### [What you need to do]
Every line of the data should be retyped with no difference from the original.

### [Entries shown]

______________________________

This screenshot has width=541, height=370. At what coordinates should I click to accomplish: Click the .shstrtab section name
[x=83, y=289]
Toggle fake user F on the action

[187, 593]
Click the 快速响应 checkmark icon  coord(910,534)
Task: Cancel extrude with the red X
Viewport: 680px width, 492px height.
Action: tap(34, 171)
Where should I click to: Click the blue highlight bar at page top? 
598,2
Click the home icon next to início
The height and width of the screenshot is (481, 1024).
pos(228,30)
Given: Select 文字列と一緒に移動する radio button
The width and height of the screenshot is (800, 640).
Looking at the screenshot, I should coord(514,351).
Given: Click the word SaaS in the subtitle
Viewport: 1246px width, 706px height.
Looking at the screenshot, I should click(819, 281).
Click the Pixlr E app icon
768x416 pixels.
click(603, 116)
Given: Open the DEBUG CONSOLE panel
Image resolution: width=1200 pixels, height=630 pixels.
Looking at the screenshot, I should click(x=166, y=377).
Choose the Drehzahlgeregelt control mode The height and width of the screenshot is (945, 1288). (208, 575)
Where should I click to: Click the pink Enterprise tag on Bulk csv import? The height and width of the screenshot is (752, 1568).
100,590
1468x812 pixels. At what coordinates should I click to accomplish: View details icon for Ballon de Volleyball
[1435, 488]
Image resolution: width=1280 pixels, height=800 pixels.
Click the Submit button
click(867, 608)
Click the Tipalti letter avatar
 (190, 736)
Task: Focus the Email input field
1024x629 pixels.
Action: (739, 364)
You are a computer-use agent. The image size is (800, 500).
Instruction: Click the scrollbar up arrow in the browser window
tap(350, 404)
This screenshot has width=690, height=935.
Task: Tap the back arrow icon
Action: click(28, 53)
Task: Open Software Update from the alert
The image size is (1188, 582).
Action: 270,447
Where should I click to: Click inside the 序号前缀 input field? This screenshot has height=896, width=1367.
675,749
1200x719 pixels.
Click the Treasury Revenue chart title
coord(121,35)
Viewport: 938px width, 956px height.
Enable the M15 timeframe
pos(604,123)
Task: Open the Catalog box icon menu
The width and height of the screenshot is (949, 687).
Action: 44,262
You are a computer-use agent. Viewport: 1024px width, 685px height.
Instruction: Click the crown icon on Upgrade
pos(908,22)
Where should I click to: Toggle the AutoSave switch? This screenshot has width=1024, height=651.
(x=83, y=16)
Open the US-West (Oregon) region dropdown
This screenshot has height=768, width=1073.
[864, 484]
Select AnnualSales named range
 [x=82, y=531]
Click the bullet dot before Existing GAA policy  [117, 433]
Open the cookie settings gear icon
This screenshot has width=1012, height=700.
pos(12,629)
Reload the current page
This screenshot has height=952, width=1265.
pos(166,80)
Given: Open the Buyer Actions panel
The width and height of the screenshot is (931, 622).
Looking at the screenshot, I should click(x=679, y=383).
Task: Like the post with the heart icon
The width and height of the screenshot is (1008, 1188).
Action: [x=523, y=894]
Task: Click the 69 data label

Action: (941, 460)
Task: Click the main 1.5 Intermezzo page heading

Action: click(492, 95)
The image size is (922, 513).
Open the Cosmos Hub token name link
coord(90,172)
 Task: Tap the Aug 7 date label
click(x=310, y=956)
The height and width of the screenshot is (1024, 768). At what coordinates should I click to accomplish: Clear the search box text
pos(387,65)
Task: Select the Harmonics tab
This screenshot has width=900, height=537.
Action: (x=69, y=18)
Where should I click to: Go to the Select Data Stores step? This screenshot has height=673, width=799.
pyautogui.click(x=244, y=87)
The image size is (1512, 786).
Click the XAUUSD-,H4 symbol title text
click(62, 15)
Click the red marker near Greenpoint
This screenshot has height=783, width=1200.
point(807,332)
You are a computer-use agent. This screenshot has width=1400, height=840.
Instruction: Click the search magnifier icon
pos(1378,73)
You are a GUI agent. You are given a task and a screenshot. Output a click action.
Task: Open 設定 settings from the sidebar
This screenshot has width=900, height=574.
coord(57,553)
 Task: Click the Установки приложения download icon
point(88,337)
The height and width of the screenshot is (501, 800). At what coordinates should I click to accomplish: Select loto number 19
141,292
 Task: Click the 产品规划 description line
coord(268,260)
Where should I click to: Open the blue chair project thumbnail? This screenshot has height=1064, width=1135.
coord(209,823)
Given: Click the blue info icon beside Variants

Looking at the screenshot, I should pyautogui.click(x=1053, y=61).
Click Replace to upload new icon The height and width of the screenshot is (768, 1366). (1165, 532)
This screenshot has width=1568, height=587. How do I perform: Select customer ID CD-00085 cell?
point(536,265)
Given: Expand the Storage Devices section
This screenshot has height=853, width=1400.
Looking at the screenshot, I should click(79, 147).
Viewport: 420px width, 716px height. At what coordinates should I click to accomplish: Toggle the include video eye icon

______________________________

### [Solution to this task]
This screenshot has width=541, height=370. At what coordinates should I click to accomplish: Click the .shstrtab section name
[x=83, y=289]
Toggle fake user F on the action

[187, 593]
Click the 快速响应 checkmark icon  coord(910,534)
Task: Cancel extrude with the red X
Viewport: 680px width, 492px height.
Action: tap(34, 171)
Where should I click to: Click the blue highlight bar at page top? 
598,2
Click the home icon next to início
The height and width of the screenshot is (481, 1024).
pos(228,30)
Given: Select 文字列と一緒に移動する radio button
The width and height of the screenshot is (800, 640).
Looking at the screenshot, I should coord(514,351).
Given: Click the word SaaS in the subtitle
Viewport: 1246px width, 706px height.
Looking at the screenshot, I should click(819, 281).
Click the Pixlr E app icon
768x416 pixels.
click(603, 116)
Given: Open the DEBUG CONSOLE panel
Image resolution: width=1200 pixels, height=630 pixels.
Looking at the screenshot, I should click(x=166, y=377).
Choose the Drehzahlgeregelt control mode The height and width of the screenshot is (945, 1288). (208, 575)
Where should I click to: Click the pink Enterprise tag on Bulk csv import? The height and width of the screenshot is (752, 1568).
100,590
1468x812 pixels. At what coordinates should I click to accomplish: View details icon for Ballon de Volleyball
[1435, 488]
Image resolution: width=1280 pixels, height=800 pixels.
Click the Submit button
click(867, 608)
Click the Tipalti letter avatar
 (190, 736)
Task: Focus the Email input field
1024x629 pixels.
Action: (739, 364)
You are a computer-use agent. The image size is (800, 500).
Instruction: Click the scrollbar up arrow in the browser window
tap(350, 404)
This screenshot has width=690, height=935.
Task: Tap the back arrow icon
Action: click(28, 53)
Task: Open Software Update from the alert
The image size is (1188, 582).
Action: 270,447
Where should I click to: Click inside the 序号前缀 input field? This screenshot has height=896, width=1367.
675,749
1200x719 pixels.
Click the Treasury Revenue chart title
coord(121,35)
Viewport: 938px width, 956px height.
Enable the M15 timeframe
pos(604,123)
Task: Open the Catalog box icon menu
The width and height of the screenshot is (949, 687).
Action: 44,262
You are a computer-use agent. Viewport: 1024px width, 685px height.
Instruction: Click the crown icon on Upgrade
pos(908,22)
Where should I click to: Toggle the AutoSave switch? This screenshot has width=1024, height=651.
(x=83, y=16)
Open the US-West (Oregon) region dropdown
This screenshot has height=768, width=1073.
[864, 484]
Select AnnualSales named range
 [x=82, y=531]
Click the bullet dot before Existing GAA policy  [117, 433]
Open the cookie settings gear icon
This screenshot has width=1012, height=700.
pos(12,629)
Reload the current page
This screenshot has height=952, width=1265.
pos(166,80)
Given: Open the Buyer Actions panel
The width and height of the screenshot is (931, 622).
Looking at the screenshot, I should click(x=679, y=383).
Task: Like the post with the heart icon
The width and height of the screenshot is (1008, 1188).
Action: [x=523, y=894]
Task: Click the 69 data label

Action: (941, 460)
Task: Click the main 1.5 Intermezzo page heading

Action: click(492, 95)
The image size is (922, 513).
Open the Cosmos Hub token name link
coord(90,172)
 Task: Tap the Aug 7 date label
click(x=310, y=956)
The height and width of the screenshot is (1024, 768). At what coordinates should I click to accomplish: Clear the search box text
pos(387,65)
Task: Select the Harmonics tab
This screenshot has width=900, height=537.
Action: (x=69, y=18)
Where should I click to: Go to the Select Data Stores step? This screenshot has height=673, width=799.
pyautogui.click(x=244, y=87)
The image size is (1512, 786).
Click the XAUUSD-,H4 symbol title text
click(62, 15)
Click the red marker near Greenpoint
This screenshot has height=783, width=1200.
point(807,332)
You are a computer-use agent. This screenshot has width=1400, height=840.
Instruction: Click the search magnifier icon
pos(1378,73)
You are a GUI agent. You are given a task and a screenshot. Output a click action.
Task: Open 設定 settings from the sidebar
This screenshot has width=900, height=574.
coord(57,553)
 Task: Click the Установки приложения download icon
point(88,337)
The height and width of the screenshot is (501, 800). At what coordinates should I click to accomplish: Select loto number 19
141,292
 Task: Click the 产品规划 description line
coord(268,260)
Where should I click to: Open the blue chair project thumbnail? This screenshot has height=1064, width=1135.
coord(209,823)
Given: Click the blue info icon beside Variants

Looking at the screenshot, I should pyautogui.click(x=1053, y=61).
Click Replace to upload new icon The height and width of the screenshot is (768, 1366). (1165, 532)
This screenshot has width=1568, height=587. How do I perform: Select customer ID CD-00085 cell?
point(536,265)
Given: Expand the Storage Devices section
This screenshot has height=853, width=1400.
Looking at the screenshot, I should click(79, 147).
Viewport: 420px width, 716px height. At what coordinates should I click to accomplish: Toggle the include video eye icon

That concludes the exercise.